Lessons from a Year of Blogging

by | July 14, 2010
filed under Blogging, Feminism

As I mentioned in my last post this blog celebrates its 1 year anniversary on Saturday. Here are some of the things I’ve learned over the past year. The lessons range from the personal to things that are probably obvious to most bloggers.

  1. “If there’s something you want to hear, you can sing it yourself.” This pretty much sums up why I started the blog. I couldn’t find anyone talking about career planning and how it related to gender and race.
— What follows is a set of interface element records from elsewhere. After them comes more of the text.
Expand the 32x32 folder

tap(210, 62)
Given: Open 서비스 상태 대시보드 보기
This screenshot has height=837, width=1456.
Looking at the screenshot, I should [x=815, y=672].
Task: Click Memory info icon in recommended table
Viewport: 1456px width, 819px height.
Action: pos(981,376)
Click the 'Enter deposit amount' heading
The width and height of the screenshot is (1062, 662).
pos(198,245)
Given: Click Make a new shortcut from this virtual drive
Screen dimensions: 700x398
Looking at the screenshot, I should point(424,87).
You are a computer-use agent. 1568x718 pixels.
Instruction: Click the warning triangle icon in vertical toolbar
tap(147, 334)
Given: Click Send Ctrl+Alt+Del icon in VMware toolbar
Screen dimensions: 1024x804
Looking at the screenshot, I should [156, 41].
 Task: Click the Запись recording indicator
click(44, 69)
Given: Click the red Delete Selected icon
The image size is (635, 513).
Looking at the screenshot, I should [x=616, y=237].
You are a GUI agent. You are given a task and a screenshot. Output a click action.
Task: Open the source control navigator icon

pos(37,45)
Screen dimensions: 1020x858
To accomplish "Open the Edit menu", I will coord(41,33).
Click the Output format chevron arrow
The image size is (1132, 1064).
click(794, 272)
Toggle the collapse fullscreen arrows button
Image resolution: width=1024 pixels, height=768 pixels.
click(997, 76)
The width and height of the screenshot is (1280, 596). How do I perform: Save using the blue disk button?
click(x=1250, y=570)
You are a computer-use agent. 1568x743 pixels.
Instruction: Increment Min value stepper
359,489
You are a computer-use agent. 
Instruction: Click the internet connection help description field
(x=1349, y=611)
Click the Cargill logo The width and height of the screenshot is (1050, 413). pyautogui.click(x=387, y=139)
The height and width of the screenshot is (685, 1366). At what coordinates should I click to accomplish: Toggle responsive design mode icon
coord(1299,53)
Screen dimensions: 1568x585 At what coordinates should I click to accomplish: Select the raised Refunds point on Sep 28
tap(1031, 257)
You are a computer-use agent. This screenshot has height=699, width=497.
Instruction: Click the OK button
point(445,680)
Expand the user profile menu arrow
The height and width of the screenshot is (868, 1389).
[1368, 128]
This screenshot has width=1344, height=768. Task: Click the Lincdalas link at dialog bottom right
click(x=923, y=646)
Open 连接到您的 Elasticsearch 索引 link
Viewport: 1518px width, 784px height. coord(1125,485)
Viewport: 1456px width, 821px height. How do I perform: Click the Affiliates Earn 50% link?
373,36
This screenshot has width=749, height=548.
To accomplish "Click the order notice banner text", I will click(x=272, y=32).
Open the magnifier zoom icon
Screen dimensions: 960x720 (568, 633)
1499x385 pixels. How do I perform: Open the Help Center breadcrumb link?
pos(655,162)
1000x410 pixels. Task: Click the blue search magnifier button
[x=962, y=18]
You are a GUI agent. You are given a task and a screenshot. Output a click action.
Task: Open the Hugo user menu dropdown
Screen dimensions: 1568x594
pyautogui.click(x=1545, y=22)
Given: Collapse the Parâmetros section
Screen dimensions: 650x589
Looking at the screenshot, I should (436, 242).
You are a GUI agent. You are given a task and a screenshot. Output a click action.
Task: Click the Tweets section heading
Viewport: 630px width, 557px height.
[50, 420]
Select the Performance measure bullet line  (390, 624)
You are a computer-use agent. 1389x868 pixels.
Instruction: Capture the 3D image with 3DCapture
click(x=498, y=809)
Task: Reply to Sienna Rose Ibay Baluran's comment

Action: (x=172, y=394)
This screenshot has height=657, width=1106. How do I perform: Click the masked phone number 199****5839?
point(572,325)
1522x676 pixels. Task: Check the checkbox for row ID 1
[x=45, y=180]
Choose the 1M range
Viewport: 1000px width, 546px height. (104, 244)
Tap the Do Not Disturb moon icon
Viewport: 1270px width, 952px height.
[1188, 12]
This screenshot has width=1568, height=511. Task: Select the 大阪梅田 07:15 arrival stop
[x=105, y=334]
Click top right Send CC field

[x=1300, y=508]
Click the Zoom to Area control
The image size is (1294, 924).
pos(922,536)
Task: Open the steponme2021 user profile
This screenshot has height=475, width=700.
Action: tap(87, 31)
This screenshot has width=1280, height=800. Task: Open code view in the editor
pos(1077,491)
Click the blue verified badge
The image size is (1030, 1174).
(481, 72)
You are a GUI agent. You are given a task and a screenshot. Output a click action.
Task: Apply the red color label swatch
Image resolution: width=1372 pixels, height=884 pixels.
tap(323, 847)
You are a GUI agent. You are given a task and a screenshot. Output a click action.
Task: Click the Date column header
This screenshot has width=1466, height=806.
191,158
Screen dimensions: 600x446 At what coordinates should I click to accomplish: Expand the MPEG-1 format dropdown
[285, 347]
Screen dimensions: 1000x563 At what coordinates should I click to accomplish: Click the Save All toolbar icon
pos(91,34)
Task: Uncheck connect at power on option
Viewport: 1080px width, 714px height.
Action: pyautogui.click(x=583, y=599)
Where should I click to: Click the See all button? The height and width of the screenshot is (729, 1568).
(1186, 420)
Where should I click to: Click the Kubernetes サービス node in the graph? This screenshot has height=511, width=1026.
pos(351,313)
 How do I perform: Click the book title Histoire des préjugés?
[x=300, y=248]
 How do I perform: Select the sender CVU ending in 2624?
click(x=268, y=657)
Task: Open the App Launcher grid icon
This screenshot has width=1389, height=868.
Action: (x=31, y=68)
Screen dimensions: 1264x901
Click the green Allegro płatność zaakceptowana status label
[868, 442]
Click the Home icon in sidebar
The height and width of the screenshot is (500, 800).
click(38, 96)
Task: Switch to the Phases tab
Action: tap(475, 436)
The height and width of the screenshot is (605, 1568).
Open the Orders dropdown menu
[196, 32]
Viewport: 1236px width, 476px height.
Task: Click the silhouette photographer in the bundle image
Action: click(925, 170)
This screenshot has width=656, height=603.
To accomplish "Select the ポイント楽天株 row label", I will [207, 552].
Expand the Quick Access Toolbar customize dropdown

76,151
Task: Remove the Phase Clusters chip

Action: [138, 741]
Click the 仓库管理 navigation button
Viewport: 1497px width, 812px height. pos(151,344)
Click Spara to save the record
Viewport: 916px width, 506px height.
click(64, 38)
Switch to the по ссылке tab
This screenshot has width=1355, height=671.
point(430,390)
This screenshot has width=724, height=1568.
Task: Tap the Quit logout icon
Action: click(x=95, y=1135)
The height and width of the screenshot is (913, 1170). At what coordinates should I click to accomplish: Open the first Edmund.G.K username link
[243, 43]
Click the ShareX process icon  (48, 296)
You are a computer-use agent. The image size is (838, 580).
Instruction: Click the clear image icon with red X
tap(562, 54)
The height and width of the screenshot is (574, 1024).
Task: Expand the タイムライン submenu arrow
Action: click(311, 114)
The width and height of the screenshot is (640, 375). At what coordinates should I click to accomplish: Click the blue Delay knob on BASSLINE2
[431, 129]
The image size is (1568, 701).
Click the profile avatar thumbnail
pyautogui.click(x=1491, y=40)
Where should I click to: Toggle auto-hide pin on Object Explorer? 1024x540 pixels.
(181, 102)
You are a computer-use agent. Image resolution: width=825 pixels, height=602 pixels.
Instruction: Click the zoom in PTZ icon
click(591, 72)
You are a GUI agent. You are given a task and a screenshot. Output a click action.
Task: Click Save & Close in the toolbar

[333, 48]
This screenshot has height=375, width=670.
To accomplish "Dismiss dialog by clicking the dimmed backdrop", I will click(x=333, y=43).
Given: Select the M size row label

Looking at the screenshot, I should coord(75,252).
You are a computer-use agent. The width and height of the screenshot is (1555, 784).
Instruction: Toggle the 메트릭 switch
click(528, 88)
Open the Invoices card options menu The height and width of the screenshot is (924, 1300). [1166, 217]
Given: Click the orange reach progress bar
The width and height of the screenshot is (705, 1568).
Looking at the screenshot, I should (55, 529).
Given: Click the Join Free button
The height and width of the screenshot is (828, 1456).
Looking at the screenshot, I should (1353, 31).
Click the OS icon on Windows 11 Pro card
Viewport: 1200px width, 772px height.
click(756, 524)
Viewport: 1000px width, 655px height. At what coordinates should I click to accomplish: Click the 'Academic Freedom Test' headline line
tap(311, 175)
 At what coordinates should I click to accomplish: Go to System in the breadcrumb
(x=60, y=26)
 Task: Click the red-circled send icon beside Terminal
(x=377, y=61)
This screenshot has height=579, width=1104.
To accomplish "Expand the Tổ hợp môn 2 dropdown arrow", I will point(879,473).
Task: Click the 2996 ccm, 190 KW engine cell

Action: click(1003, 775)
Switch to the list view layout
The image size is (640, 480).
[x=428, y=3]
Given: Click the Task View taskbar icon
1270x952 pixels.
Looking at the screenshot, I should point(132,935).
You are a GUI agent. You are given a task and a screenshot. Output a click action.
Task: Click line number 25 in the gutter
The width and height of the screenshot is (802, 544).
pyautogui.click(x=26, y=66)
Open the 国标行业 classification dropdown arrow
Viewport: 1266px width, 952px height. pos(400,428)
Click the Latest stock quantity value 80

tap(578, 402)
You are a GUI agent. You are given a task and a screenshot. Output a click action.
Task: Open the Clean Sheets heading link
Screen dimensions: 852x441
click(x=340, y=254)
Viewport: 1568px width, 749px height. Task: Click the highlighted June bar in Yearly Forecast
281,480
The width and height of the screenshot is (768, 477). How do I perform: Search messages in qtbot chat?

When I decided to broaden the blog’s subject matter I realized it’d give me a chance to talk about more of the issues I cared about. I used to see an item in the news or pop culture and wish that someone else will write something about it, but I couldn’t count on that happening.
  2. Self-doubt is my #1 enemy. This ties in with the first lesson. Every once in a while there’s this nagging voice inside me saying there’s no point to me doing this, that no one who reads the blog likes it, that it’s not getting me anywhere, that no one would care if I stopped. Luckily the point wasn’t to become a world-famous writer or make money. The point was to express myself and spark discussion, and while I’d always like more feedback than I get, I think I continue to succeed on that front. When I think back on the last year I’m proud of myself for standing up and saying I’m a feminist and I’m not ashamed of it.
  3. It’s really hard to predict what posts will get more hits than others. E. Cain’s post on American Apparel has far and away the most hits on the site. The day it was posted it got over 5,000 hits, beating the blog’s best day by almost 5 times. I think it’s a great post but I honestly wasn’t expecting it. Given that there’s been a lot written about American Apparel’s sexist advertising on other feminist blogs, I thought we’d get a response more in line with our average hits per post.
  4. Blogging can affect your friendships. Most of my friends know I’m a feminist because I took Women’s Studies in University and was heavily involved in the Women’s Rights Committee of the BC NDP, so I wasn’t expecting much to change now that I was writing more publicly about my opinions. I was mostly right: the majority of my friends who disagreed with me on feminist issues in the past just steered clear of the blog or were supportive of me expressing myself, even if they didn’t agree with the ideas. Unfortunately I did have one friend for whom me writing the blog seemed to exacerbate long-standing political disagreements that I thought we had both let slide. Her point was that me putting my opinions out in public meant that I had to be more willing to defend them to her. I can see that my writing the blog made her feel more confronted with my views, but it was also difficult for me to accept that my best friend had become my biggest critic.
  5.  Trust your readers. This is something Linda Solomon, Editor of the Vancouver Observer, told me when I was upset about some racist comments I’d received on a column I’d written about the anniversary of the Montreal Massacre. Linda said I could take them down, but she believed it was better to trust that the majority of your readers are able to read your piece and the comments and realize on their own that the comments are offensive. The aforementioned American Apparel post also received some offensive comments, including referring to the author as an “uptight prude” and telling “you feminists” to “shut up and get back in the kitchen.” At first I was worried, but it was great to see how a bunch of readers we’d never seen or heard from before took on the trolls and their sexist language.
  6. Quantity is as important as quality. This is one of the things that’s both good and bad about blogging. Of course it’d be nicer for us writers if people just expected one amazing piece every once in a while, but the truth is no one’s going to keep checking your blog if you only post once a month. So since this January I’ve tried very hard to post 2-3 times a week minimum, with the help of some awesome contributors.
  7. Contributors are a blessing and a challenge. The challenge to me is knowing what types of edits I should offer. Luckily no one has submitted anything containing sexist or racist language, because I make it clear in the submission guidelines that oppressive content is not acceptable.  I brought on contributors to help keep up with the new posts I felt were required on a regular basis, and to meet a feminist commitment to ensuring diverse perspectives were represented. For that reason and because I think they’re awesome, I make it a rule not to make changes to contributions except to grammar, spelling, and tone. Sometimes I will point out what I think are some questions they’re leaving unanswered. But overall I find it challenging to decide if I should give more feedback, since I’m the editor and could be seen as endorsing everything my contributors say. Right now I hope readers will understand that publishing someone else’s piece says that I think their perspective is valid and arguable, and that I like their writing style. It doesn’t necessarily mean I have the exact same opinion. Feminism isn’t monolithic so I think having a range of opinions is a positive thing.
  8. Write down any ideas you have for posts, even if you aren’t going to post them right away. It’ll help you through the dry spells when you can’t think of anything new.

I’m sure I’ll think of more over the next year and in the meantime I’d love to hear from readers about what you liked and didn’t like, and what you’d like to see more of.

“Still and all, why bother? Here’s my answer. Many people need desperately to receive this message: ‘I feel and think much as you do, care about many of the things you care about, although most people do not care about them. You are not alone.'” – Kurt Vonnegut, Timequake.